Ligatura für Ligeti se titula una de las piezas de Játékok. “À György Kurtág”, leemos en la dedicatoria del decimoprimer estudio de Ligeti, En suspens. El anterior y el posterior están dedicados “À Pierre-Laurent Aimard”, completando así este rosario de amistades entrelazadas y ofrendas mutuas. György Ligeti no fue un hombre fácil, pero su grandeza como compositor no ha dejado de crecer, aun transcurridos ya catorce años desde su muerte. Él decidió confiar a Aimard la grabación de todas sus obras para piano y vio en él al intérprete ideal de su música, que requiere en dosis casi sobrehumanas fantasía, virtuosismo y precisión. El francés seleccionó cuatro piezas de su Musica ricercata, uno de los tempranos frutos del genio del húngaro, incluidas la primera (construida en su totalidad a partir de la repetición de una misma nota, un La, en sus diferentes octavas, y una creciente complejidad rítmica) y la última, un arcaizante homenaje a Girolamo Frescobaldi que habría firmado con gusto György Kurtág. El recital se cerró con cuatro de los Études, que Aimard toca a partir de un facsímil del manuscrito (la caligrafía de Ligeti es grande y clara, como la de su compatriota). Ya sexagenario, Aimard llegó a la parte más exigente de su programa con ciertos síntomas de cansancio, pero ello no le impidió corroborar que no hay ningún pianista, hoy por hoy, que pueda identificarse con estas obras como el francés.

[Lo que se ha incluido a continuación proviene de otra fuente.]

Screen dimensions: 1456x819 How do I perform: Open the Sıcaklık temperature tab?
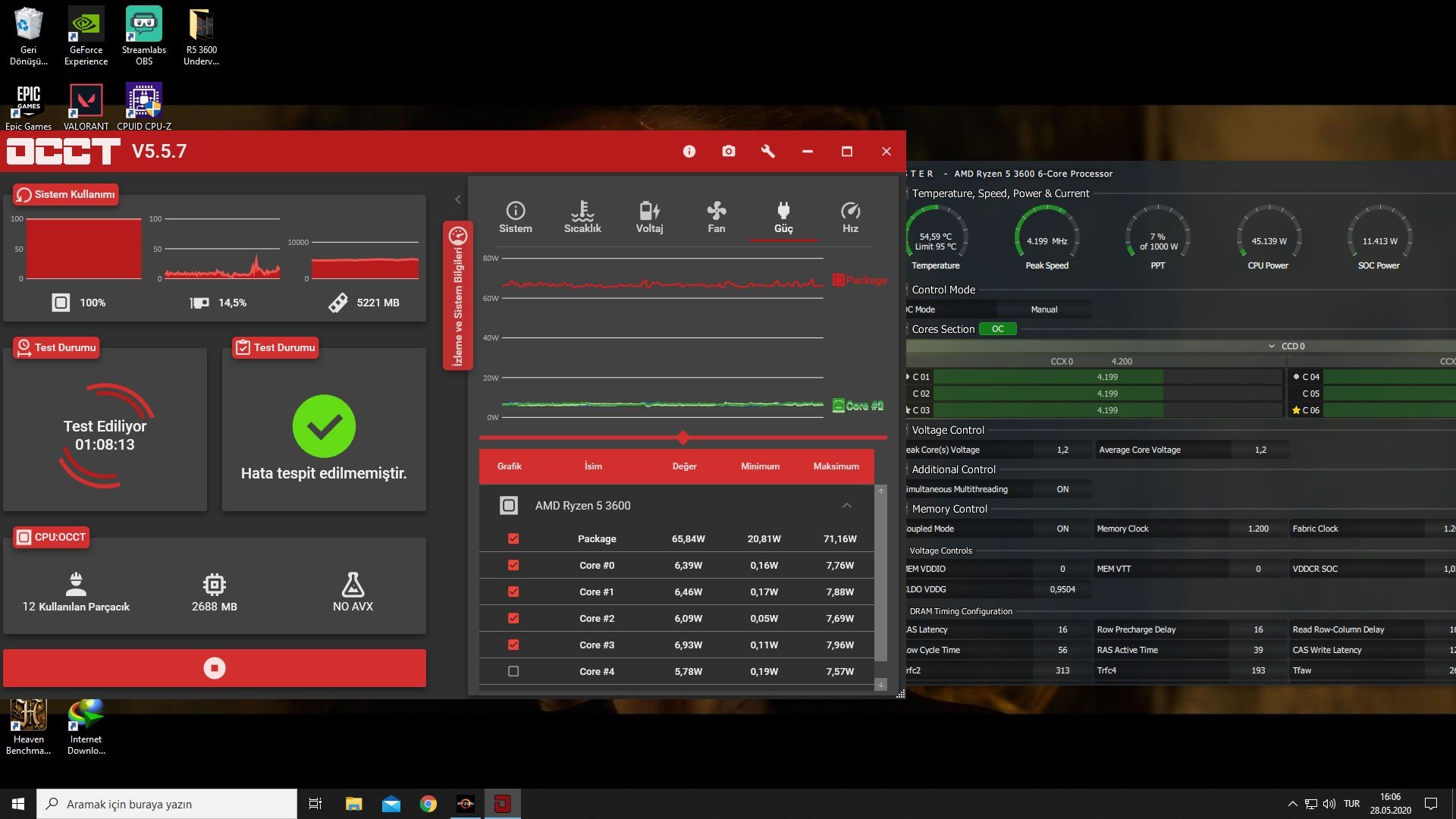coord(582,218)
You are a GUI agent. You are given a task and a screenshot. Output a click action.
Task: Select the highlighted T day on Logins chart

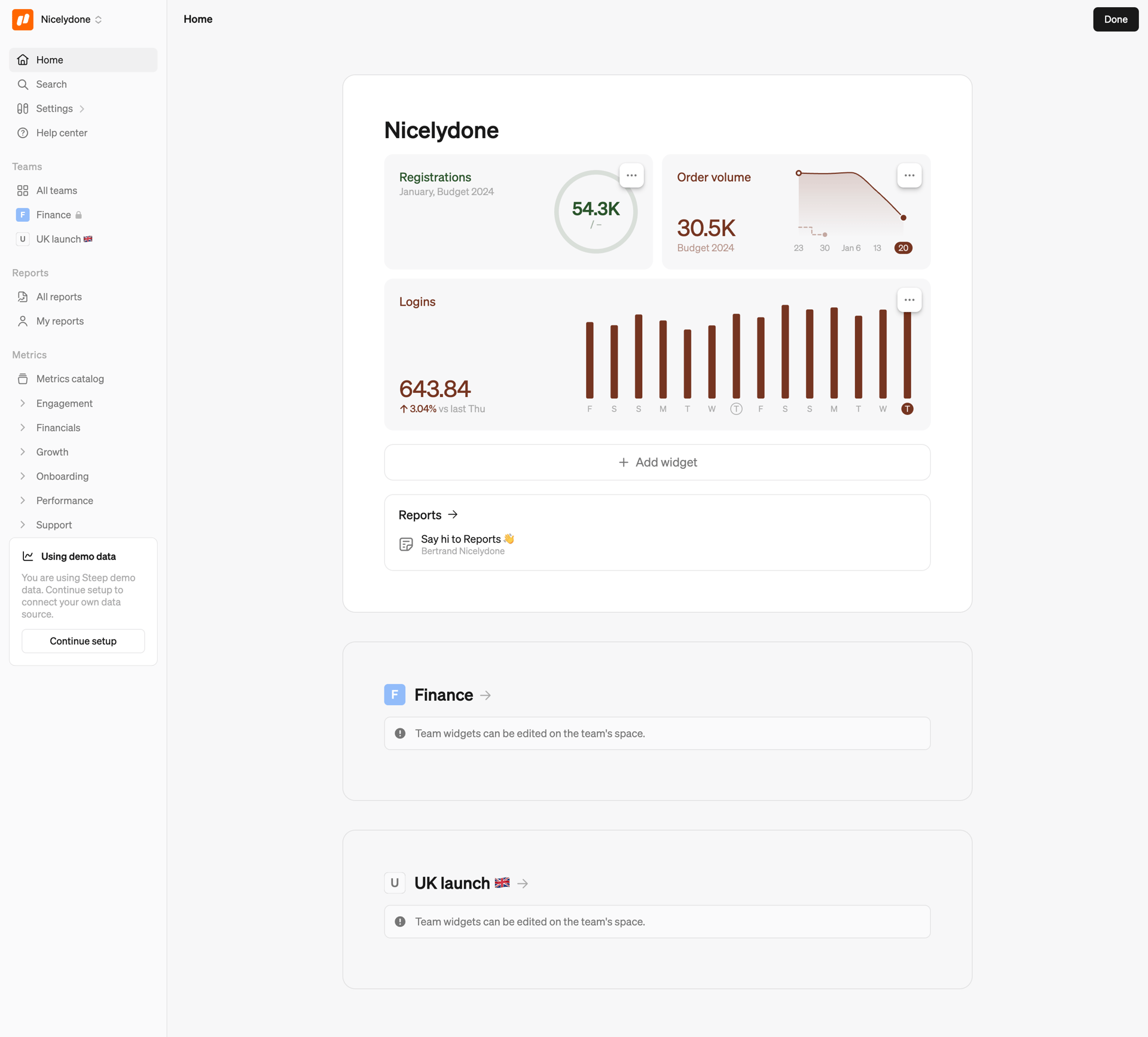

Extremas en sus planteamientos dinámicos (hasta un ffffffff encontramos en la temible L’escalier du diable, tan diabólicamente difícil como apunta su título), Aimard primó la parte de las efes sobre la parte de las pes (pppp en el séptimo estudio, Galamb borong, cuya indicación inicial, muy ligetiana, es Vivacissimo luminoso).
Con el público más que merecidamente a sus pies, Aimard siguió tocando hasta completar cien minutos de recital ininterrumpido. Primero ofreció el ya apuntado estreno mundial de Kurtág, una breve pieza que le envió hace unos días mientras el pianista estaba en casa practicando, justamente, L’escalier du diable. La nueva miniatura se titula Kleine Ligatura für Márta, y a estas alturas ya sabemos quién es su dedicataria, tristemente in absentia. Luego Aimard volvió sobre los Études de Ligeti: el noveno, dedicado a él, Der Zauberlehrling, encabezado por otra indicación triplemanete superlativa: Prestissimo, staccatissimo, leggierissimo; y el cuarto, Fanfares. No fueron ni sus mejores interpretaciones de las muchas que ha ofrecido de estas mismas obras, ni las más precisas, pero, a estas alturas, ¿a quién le importaba? Para terminar, la pieza más breve de los Játékok de Kurtág y el súmmum de la concisión musical: dos acordes. Vistos el entusiasmo clamoroso del público y la generosidad sin límites de un artista claramente deseoso de tocar en uno de los pocos sitios donde le dejan hacerlo (y que ya nada tiene que demostrar a estas alturas), ¿cómo podíamos habernos privado de semejante regalo? Pudiera ser que, incluso, tras la imposibilidad de ofrecer el concierto inicialmente previsto, hayamos salido ganando no poco con el cambio. No todo van a ser malas noticias.